Getting back to the story, most companies won’t face a situation where two professional services firms are drawing opposite conclusions. (I say that because it’s rare to want to hire two companies to provide the same service at the same time.) But you can still derive an extremely valuable lesson, which is:
Do your due diligence before you hire an incident response firm. Each firm has very different methodologies, strengths, and sets of experiences.

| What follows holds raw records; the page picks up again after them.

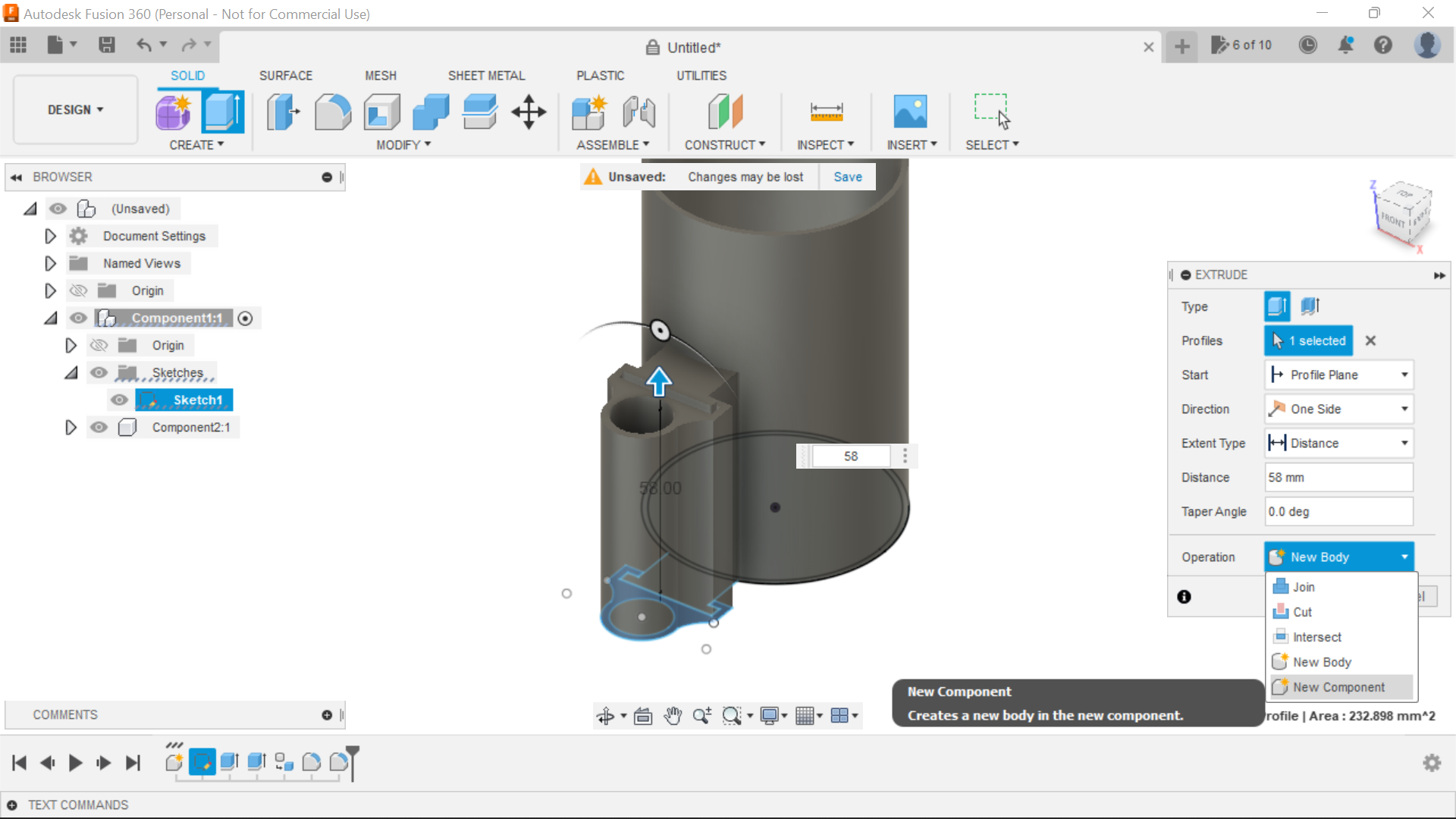Viewport: 1456px width, 819px height.
Task: Select New Component operation
Action: tap(1338, 687)
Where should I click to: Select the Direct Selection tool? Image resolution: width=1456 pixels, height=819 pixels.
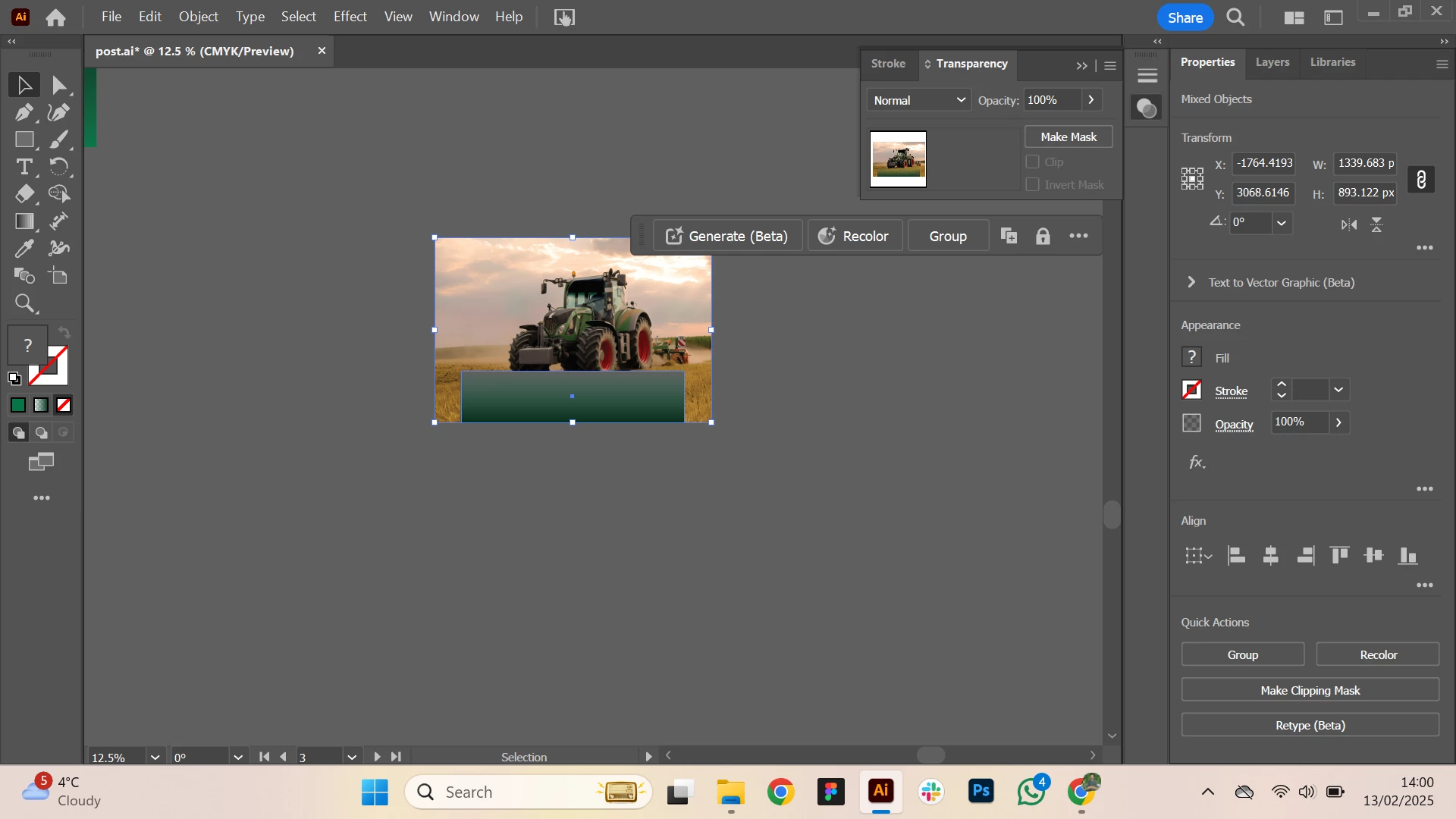[59, 85]
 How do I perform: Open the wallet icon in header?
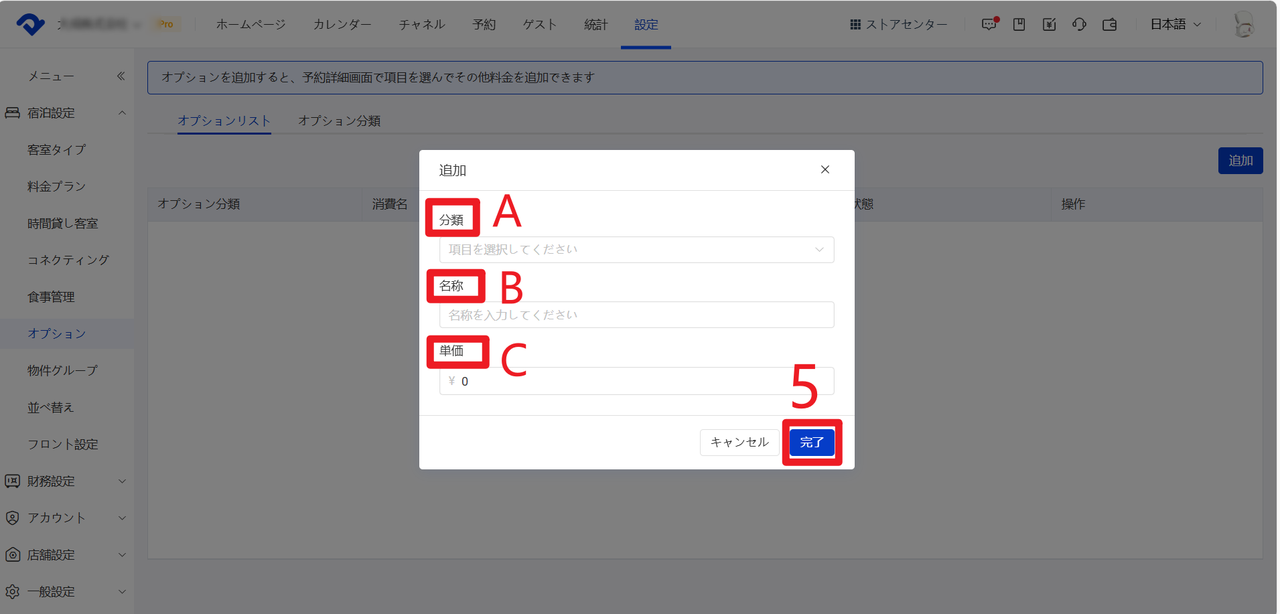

What does it mean to do your due diligence? Start by asking each firm about their experience in your scenario. Have them describe their step by step methodology. You’re looking for that warm and fuzzy feeling that they know exactly what they’re doing and they’ll be able to advise you.
The firm I used to work for was tops at investigating outside intrusions and scoping the breach and eradicating the attackers. But we wouldn’t touch incidents of fraud where you have to analyze large amounts of log data coming from multiple systems and follow the breadcrumbs. That’s a totally different skillset, toolset, and set of experiences.
Luckily, my client had a breach response plan, but many eCommerce businesses don’t have incident response plans or teams. If you’re not practicing the actions you’ll be expected to take during an incident, you’ll be awkward and unrehearsed when it comes time for the real thing.
Another valuable lesson is having a process in place and training your team (no matter how large or small) so they understand the process. In other words, you play how you practice, and if you don’t practice, your play reflects it.
Without practice, this is what can happen: During the same breach I was describing earlier, my client asked an IT person to perform a manual backup on the server after the breach was discovered. But their backup process was generally automated, so running manual backups was rare.
And it was probably late at night, as these things typically only happen late at night. Anyway, this IT person accidentally ran the backup of the C drive onto the D drive, overwriting half of the data contained on the D drive. Which made the investigation that much harder on all of us.
You should consider documenting processes that are likely to come up during an incident. Examples could include running backups, taking a forensic image of a drive or memory, making emergency changes to a firewall, and providing emergency access to an outside firm in order for them to access your systems.
Working with experienced practitioners, including managed hosting services that understand best-practices, is key if you don’t want a breach to go from a bad situation to a worse one.
With eCommerce platforms like Magento, your site could be breached through Magento’s software, through an extension, through some susceptible coding in your site, or any number of other vectors. Having a good hosting partner that knows what to do and that you can reach instantly, a solid breach plan, and experts on call is always best-practice.